The debate at conference will be very interesting indeed - especially as the effect of the minority report amendment would be to maintain Trident at its current level (ie more powerful that the detterent that the FPC is proposing) for the next 20 years or so costing billions to maintain over that period.

If you really can't compromise, why are you supporting that position?

Linda Jack said...

dear expriest

No, I did not report what Ming said, what I said was that "in between times Ming came out" as we all witnessed on TV and an event I commented on at the time as the proposal had not yet come to FPC!

Ed said...

Two issues are getting mixed up here. The first is the outrageous situation that any debate in an elected party committee (especially one about party policy) should effectively be held in secret. If the obligation to follow Chatham House Rules is written down somewhere, someone ought to be figuring out how to delete it. If its merely a convention, well then I say that as a good Liberal Democrat you should frankly give it the finger!

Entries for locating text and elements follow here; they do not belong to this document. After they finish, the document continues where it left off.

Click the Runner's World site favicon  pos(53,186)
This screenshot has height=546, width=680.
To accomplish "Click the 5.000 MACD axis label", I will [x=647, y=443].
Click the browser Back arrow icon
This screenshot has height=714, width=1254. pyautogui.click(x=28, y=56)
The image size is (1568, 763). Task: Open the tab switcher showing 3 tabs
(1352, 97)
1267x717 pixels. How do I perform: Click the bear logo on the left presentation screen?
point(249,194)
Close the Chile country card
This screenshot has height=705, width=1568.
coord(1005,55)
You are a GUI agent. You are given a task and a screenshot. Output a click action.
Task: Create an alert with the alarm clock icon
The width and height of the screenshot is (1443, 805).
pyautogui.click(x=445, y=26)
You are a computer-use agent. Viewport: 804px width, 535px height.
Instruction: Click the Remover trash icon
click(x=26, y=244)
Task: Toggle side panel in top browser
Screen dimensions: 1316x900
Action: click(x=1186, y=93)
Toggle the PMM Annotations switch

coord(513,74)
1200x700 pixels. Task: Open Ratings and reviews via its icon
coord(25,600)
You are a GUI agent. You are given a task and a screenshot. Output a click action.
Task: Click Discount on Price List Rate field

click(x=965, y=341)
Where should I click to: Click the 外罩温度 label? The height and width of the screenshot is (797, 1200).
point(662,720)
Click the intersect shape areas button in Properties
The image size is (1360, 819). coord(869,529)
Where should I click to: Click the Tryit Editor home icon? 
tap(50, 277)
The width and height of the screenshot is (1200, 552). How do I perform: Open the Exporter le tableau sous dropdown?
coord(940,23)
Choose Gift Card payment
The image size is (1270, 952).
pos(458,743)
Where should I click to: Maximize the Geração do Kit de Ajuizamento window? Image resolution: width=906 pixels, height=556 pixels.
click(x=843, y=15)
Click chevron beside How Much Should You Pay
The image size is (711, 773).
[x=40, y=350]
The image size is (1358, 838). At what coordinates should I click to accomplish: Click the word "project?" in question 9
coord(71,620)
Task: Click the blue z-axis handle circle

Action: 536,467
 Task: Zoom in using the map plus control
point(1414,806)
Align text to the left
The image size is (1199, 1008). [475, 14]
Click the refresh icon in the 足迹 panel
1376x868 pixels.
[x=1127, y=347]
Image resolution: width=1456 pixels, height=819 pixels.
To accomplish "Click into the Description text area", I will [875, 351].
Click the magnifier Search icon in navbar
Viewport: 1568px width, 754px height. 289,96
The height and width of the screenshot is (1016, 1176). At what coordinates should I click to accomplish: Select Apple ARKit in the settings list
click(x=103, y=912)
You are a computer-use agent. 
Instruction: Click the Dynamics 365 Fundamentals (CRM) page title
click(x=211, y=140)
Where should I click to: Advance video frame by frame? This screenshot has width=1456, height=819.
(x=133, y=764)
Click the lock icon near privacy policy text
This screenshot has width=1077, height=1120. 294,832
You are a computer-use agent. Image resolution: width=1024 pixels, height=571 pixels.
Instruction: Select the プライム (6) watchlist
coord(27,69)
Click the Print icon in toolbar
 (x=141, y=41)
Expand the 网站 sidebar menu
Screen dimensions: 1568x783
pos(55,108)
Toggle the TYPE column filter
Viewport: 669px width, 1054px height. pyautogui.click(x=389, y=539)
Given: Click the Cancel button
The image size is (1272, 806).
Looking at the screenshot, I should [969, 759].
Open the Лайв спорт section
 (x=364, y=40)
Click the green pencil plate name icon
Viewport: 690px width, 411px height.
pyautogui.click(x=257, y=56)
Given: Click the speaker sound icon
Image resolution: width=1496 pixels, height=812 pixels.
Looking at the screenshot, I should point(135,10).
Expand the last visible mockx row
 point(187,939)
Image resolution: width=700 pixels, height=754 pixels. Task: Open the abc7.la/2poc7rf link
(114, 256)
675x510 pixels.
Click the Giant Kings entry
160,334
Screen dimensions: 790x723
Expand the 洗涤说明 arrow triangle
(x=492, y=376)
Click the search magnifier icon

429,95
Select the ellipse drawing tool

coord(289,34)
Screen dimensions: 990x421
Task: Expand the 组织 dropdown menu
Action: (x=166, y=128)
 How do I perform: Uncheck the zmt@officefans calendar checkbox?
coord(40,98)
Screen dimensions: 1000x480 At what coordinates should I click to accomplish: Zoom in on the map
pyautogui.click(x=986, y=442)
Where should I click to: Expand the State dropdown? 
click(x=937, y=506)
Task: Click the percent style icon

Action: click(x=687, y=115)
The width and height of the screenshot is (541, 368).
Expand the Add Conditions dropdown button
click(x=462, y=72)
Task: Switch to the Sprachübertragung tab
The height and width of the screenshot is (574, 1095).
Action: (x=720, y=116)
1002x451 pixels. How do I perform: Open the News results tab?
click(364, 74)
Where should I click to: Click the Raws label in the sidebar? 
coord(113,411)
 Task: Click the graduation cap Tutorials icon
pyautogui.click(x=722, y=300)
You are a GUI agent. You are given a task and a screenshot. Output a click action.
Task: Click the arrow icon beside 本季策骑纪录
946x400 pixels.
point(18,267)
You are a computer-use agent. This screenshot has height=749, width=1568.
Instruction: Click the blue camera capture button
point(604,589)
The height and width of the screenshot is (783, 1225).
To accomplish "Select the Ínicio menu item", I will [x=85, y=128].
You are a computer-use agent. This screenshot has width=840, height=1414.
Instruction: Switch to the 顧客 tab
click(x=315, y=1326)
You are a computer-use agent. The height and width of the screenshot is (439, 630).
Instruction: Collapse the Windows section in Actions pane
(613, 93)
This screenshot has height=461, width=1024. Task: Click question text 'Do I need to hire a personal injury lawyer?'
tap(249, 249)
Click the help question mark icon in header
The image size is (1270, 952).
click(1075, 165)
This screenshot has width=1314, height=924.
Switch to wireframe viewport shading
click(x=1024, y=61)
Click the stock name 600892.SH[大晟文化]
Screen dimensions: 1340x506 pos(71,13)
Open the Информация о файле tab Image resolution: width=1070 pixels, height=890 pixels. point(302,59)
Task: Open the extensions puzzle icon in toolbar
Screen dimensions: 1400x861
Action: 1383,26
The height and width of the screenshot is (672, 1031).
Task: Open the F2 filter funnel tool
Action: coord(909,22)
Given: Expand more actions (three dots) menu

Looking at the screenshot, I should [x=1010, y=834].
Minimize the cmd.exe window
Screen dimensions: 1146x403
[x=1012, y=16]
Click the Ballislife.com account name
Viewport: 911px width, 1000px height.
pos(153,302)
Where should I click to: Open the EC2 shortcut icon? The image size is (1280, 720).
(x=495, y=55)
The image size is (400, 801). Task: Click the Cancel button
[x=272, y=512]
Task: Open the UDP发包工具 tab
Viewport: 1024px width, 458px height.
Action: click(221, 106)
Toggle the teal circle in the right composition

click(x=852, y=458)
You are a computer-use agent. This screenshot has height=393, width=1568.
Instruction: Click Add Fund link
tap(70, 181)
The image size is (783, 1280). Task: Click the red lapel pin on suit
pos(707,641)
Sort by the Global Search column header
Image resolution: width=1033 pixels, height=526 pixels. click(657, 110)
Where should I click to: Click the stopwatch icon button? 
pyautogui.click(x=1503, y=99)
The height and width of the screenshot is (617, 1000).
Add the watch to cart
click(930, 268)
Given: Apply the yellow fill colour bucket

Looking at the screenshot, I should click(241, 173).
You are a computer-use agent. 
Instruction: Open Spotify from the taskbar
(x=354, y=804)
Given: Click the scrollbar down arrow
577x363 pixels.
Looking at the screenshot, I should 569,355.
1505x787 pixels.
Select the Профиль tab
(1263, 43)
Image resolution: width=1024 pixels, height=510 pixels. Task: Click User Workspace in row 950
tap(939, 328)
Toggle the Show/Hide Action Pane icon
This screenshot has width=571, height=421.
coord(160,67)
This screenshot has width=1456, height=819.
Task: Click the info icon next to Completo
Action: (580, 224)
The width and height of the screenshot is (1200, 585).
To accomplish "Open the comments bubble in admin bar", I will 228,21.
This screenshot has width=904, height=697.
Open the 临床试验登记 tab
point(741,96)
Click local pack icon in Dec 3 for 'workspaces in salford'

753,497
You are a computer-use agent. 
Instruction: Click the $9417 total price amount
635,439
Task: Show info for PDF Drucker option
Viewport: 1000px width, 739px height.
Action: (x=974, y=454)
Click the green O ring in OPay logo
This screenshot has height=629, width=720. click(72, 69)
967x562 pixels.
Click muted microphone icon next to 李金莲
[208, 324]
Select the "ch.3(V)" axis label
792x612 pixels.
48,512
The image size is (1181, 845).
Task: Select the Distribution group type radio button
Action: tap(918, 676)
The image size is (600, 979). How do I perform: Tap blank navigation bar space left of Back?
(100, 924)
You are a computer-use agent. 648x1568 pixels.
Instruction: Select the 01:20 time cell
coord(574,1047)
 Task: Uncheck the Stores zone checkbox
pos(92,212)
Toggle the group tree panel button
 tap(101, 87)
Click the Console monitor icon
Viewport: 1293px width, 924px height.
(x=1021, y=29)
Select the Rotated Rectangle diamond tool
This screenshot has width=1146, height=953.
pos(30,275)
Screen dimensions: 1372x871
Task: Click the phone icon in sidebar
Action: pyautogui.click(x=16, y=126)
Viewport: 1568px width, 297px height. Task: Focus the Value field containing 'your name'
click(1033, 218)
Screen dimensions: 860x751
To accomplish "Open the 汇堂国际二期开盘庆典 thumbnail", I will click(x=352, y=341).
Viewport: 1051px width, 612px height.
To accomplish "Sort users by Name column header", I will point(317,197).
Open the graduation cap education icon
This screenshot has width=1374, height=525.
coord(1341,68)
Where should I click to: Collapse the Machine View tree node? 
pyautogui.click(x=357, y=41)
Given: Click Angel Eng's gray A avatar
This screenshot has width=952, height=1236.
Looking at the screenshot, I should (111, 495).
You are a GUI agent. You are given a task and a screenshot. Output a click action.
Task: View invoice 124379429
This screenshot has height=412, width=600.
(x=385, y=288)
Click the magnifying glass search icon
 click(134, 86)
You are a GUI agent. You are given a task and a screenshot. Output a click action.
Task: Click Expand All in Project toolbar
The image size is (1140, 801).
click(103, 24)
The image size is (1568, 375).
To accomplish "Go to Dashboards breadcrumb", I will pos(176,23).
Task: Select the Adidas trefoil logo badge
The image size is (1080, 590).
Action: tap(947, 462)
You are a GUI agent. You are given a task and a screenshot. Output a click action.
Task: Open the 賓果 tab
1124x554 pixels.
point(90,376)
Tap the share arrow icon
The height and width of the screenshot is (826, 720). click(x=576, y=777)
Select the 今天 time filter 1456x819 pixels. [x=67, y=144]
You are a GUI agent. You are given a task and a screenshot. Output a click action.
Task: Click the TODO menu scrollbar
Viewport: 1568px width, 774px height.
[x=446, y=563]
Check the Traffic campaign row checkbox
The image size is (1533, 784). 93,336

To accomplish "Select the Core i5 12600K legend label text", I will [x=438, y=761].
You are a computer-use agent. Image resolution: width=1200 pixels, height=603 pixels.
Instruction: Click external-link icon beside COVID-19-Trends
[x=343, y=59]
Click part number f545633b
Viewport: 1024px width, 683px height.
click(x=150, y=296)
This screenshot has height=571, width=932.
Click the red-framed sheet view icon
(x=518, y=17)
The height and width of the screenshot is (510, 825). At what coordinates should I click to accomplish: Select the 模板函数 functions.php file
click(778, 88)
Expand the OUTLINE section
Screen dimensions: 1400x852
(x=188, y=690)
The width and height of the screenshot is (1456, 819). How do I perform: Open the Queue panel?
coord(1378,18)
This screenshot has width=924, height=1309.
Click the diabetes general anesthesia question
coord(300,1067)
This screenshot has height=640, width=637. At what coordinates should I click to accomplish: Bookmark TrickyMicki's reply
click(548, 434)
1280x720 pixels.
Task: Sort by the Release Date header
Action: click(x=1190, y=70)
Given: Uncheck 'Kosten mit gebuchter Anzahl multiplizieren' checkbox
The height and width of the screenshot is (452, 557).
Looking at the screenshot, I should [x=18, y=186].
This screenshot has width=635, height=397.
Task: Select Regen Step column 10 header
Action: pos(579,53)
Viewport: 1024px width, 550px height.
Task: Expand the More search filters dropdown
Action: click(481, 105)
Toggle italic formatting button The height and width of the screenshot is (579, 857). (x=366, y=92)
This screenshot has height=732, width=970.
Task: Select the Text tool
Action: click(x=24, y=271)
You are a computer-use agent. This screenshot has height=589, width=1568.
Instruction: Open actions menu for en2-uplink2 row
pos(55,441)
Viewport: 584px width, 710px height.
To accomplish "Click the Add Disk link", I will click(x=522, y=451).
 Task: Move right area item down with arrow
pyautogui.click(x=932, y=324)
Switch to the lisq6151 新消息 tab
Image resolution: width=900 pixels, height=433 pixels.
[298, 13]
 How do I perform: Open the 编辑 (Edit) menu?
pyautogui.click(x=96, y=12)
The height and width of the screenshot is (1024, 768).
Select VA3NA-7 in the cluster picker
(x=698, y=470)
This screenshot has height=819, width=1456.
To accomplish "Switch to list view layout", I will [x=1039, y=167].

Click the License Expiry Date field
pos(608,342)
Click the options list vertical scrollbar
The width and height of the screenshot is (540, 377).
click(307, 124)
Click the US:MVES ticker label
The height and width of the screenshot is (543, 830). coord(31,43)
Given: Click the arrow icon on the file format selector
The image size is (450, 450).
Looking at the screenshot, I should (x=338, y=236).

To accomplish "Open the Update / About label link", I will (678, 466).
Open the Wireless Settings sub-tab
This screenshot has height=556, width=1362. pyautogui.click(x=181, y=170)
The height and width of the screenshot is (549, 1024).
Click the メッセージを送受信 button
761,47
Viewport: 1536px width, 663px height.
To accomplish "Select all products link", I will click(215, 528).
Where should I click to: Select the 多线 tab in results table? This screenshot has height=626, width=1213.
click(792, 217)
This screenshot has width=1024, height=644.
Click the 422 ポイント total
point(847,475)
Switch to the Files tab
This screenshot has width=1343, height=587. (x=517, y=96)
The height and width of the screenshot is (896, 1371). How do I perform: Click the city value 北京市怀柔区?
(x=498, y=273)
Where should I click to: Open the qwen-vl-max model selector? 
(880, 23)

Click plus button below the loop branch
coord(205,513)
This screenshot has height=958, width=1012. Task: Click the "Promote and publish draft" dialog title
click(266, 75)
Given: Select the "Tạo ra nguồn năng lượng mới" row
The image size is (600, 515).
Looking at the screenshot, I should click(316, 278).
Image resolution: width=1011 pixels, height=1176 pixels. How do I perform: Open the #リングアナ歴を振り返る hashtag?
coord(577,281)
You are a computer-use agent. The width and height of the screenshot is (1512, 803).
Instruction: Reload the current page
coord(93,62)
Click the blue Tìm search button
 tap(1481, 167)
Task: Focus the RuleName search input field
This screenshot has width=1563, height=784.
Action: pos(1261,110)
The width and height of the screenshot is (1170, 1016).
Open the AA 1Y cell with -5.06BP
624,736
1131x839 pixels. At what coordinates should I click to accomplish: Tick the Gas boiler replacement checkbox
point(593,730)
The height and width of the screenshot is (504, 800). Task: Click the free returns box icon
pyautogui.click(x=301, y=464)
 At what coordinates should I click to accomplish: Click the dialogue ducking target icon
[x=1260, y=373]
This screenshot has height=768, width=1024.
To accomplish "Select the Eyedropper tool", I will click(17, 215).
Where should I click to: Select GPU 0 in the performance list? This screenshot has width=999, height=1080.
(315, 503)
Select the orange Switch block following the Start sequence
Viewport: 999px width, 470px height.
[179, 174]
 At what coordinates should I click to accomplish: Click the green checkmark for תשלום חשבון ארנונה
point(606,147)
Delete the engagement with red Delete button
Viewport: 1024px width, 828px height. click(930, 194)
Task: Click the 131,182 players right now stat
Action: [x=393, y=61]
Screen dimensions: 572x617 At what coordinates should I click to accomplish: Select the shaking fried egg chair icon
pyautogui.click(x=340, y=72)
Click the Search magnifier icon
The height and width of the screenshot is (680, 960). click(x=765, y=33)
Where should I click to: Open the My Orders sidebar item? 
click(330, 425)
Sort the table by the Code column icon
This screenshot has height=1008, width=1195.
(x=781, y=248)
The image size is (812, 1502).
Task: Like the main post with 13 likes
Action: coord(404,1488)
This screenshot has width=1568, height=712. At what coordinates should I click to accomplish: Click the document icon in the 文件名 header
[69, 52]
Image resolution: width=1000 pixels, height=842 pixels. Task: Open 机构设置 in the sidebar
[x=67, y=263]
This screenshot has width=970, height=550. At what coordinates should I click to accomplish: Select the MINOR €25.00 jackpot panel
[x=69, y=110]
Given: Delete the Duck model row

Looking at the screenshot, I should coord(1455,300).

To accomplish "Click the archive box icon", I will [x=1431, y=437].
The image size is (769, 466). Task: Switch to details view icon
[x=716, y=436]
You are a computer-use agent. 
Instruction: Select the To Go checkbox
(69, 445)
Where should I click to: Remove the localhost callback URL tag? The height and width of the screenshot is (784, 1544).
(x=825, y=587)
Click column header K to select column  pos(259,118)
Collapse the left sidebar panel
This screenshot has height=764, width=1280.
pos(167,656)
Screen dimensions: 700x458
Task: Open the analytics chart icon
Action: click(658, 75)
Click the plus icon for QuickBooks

The second issue is the party's policy on Trident. Whatever the position of conference in previous years the Governments announcement of a Parliamentary vote on renewal created the need for a response. It's just a shame that the leadership gave the impression of having decided party policy without consultation with the party - especially since the policy they opted for was such a risible cop-out.

expriest said...

Hi Linda,

please accept my apologies re: CHR and Ming. I had totally misread what you wrote. I'm sorry that I suggested you broke your own rule. I promise to read more carefully.


expriest said...

Hi Ed,

The leadership had to respond to the Gov's White paper.

Two choices, go with what the working group had decided even though it hadn't been approved by FPC or conference.

Or make it up as they saw fit.

I for one am glad they did the former, and I'm glad that all the press releases made clear that this was a proposal not party policy and had to go through the FPC and conference before it was confirmed.

You may disagree with the policy, but in the circumstances I think they did the best they could to stay within party processes.

Linda Jack said...

Dear Expriest

You are forgiven.......tho I have to confess to on occasions having broken my own rules........tho not that one!

Ed said...

Hmm, you spotted the whole in my argument, expriest - I can see that the parliamentary party needed to come up with a line in response to the Government's announcement. :-)

I guess I am just disappointed because I would have hoped they would have asked themselves first whether the line could be matched to liberal principles and second whether it could be defended seriously in public.

PS - it's a bit disingenuous to take the line that it is a proposal not a policy given the way the media was likely to view it.